We present a previously healthy 6-month-old boy who was admitted to our hospital with lethargy, hypotonia and focal clonic seizures 6 days following diptheria, tetanus toxoid and whole-cell pertussis vaccination. A diagnosis of acute necrotising encephalopathy was made with the aid of MRI, including diffusion-weighted imaging and proton MR spectroscopy.
The association of diptheria, tetanus toxoid and whole-cell pertussis (DTPw) vaccination with acute necrotising encephalopathy (ANE) has not been previously reported in the literature. ANE has been predominantly reported in Japan, Taiwan and, less frequently, Korean children [1, 2]. We present a unique case of a non-Asian child with ANE following DTPw vaccination.

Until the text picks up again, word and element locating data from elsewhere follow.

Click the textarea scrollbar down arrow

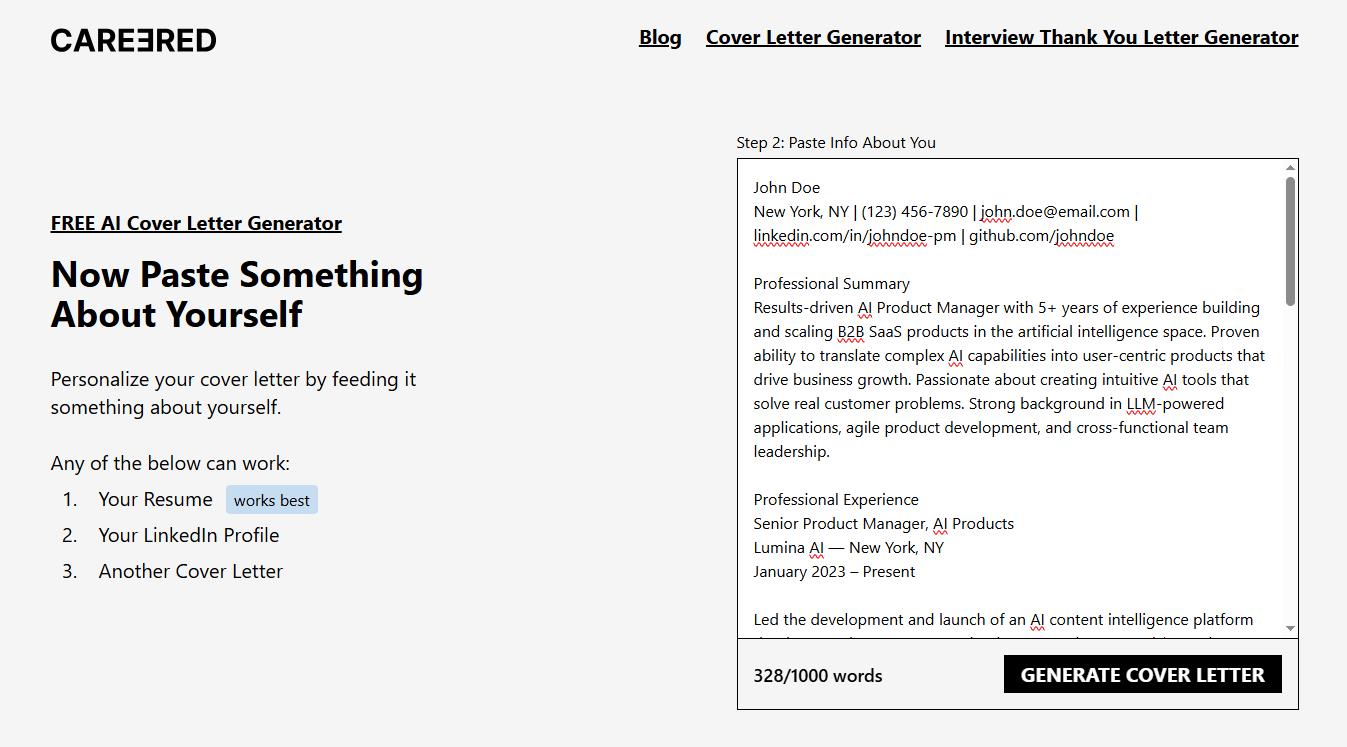pyautogui.click(x=1290, y=629)
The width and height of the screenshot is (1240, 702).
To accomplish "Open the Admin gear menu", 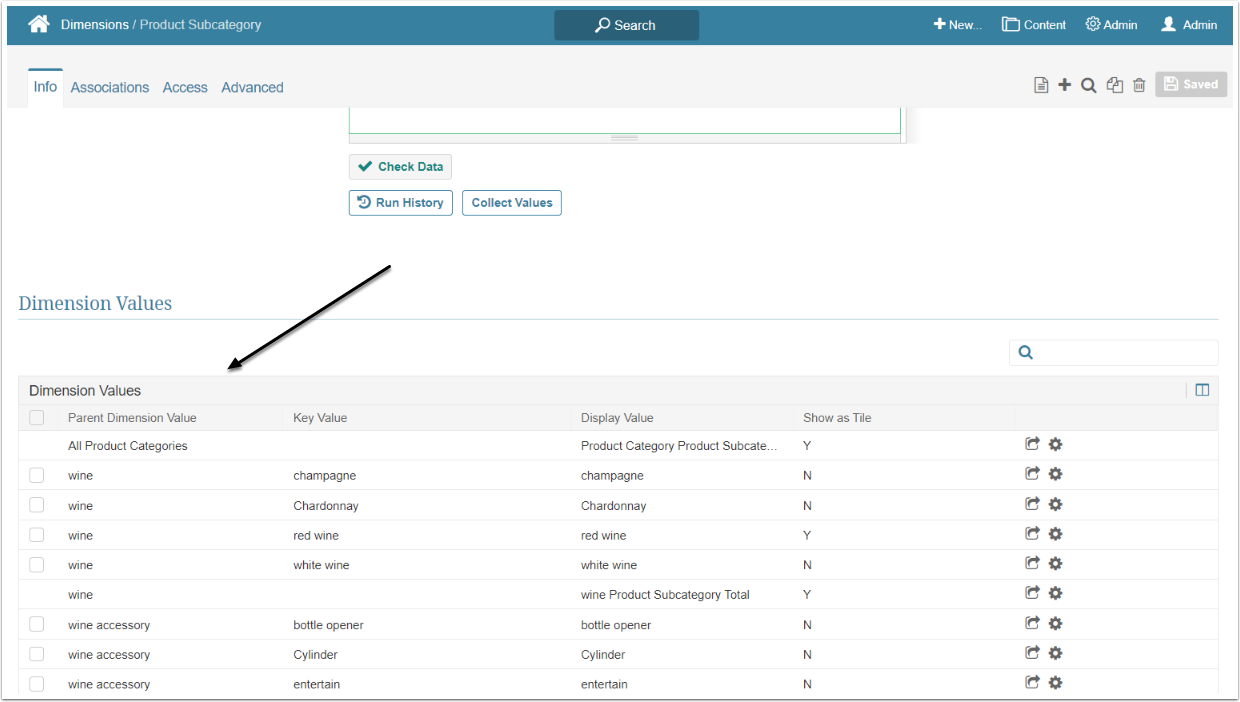I will point(1111,25).
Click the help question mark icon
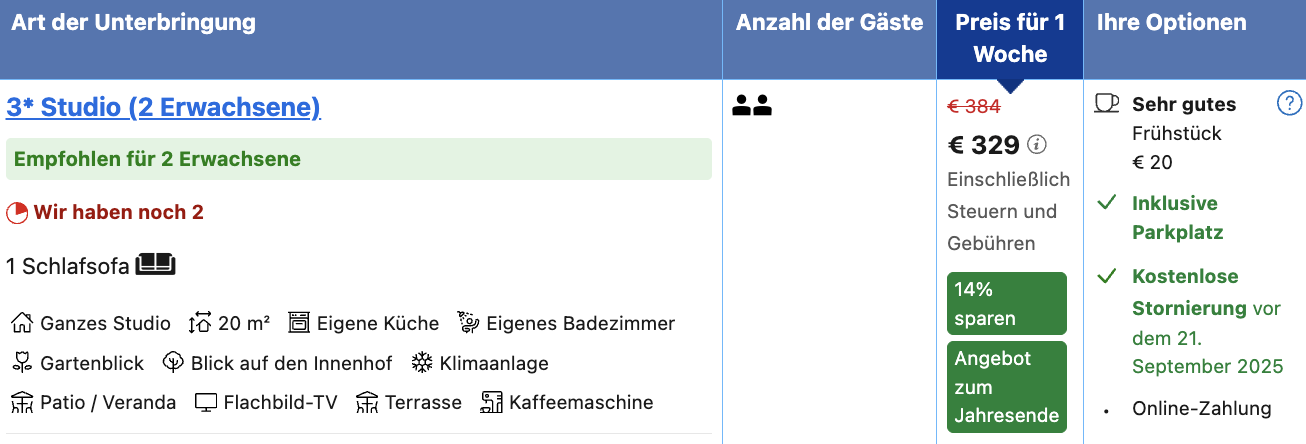 1290,103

A previously healthy 6-month-old boy had hyperpyrexia and irritability after the second dose of DTPw vaccination. On the 6th day after vaccination his symptoms had progressed and he was admitted to our hospital with lethargy, hypotonia and focal clonic convulsions. His body temperature was 36.3°C. On laboratory examination, white blood cell value was 12,000/mm3. Biochemical analysis and cultures of blood, urine and cerebrospinal fluid (CSF) were unremarkable. There was no familial history of acute encephalitis and genetic analysis to look for a mutation of the RANBP2 gene was not performed.

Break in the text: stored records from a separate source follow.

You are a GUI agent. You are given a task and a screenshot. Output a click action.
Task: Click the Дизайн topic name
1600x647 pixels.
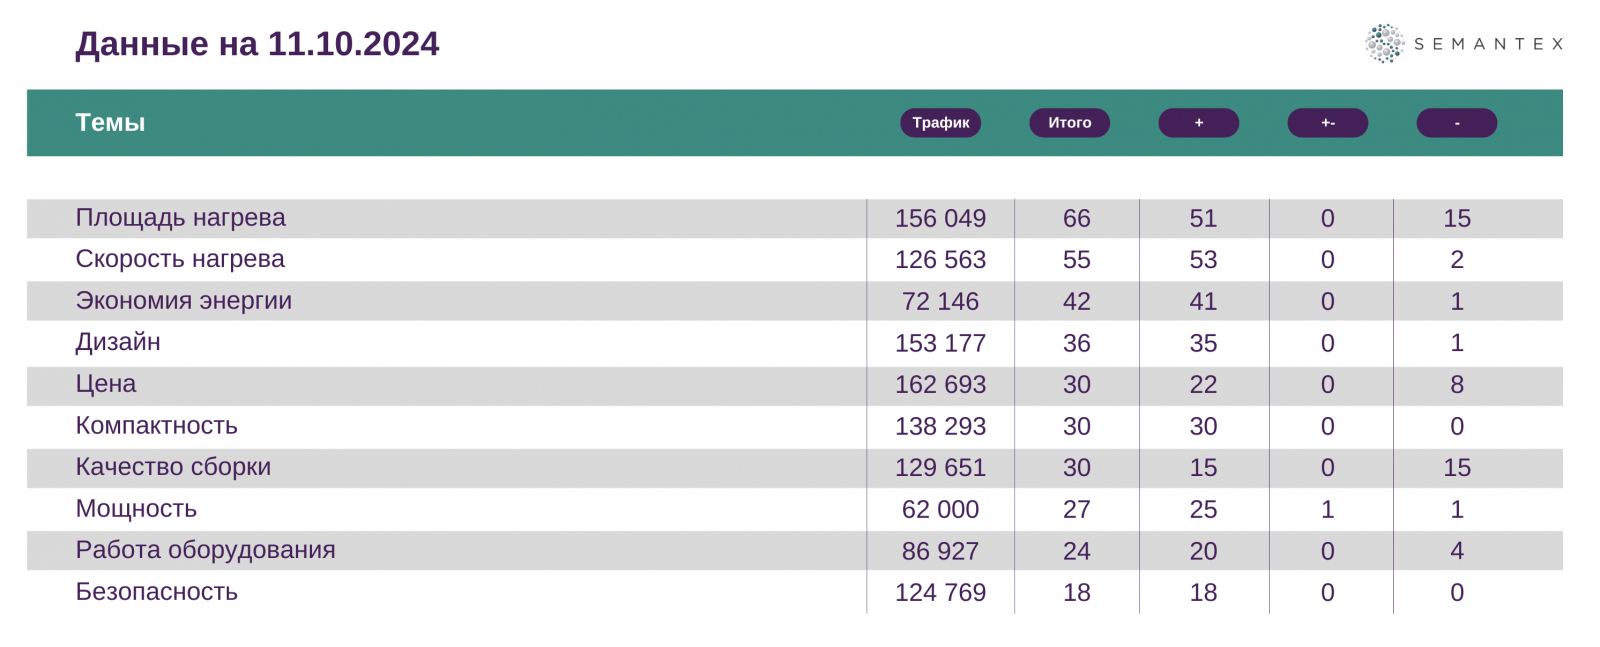tap(118, 342)
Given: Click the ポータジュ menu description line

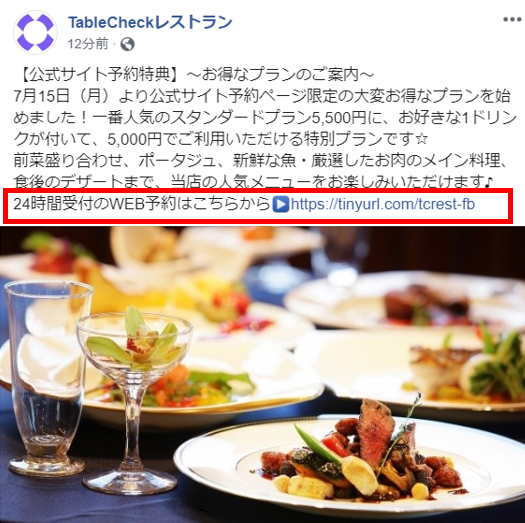Looking at the screenshot, I should tap(260, 161).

On the 3rd day of admission, brain MRI showed symmetrical increased signal intensities (SI) in both thalami and posterior limb of the internal capsule (PLIC) on fluid-attenuated inversion recovery (FLAIR) and T2-weighted sequences (Fig. 1). Increased SI on T1-weighted images in the right thalamus suggested haemorrhage (Fig. 1); however, there were no corresponding hypointense areas on T2-gradient-echo sequence to support this. T1-W contrast-enhanced images showed no enhancement in the swollen thalami. There was increased SI on diffusion-weighted imaging (DWI) and apparent diffusion coefficient (ADC) sequences in both thalami, apart from an area with decreased ADC in the right thalamus corresponding to haemorrhage or cytotoxic oedema (Fig. 1).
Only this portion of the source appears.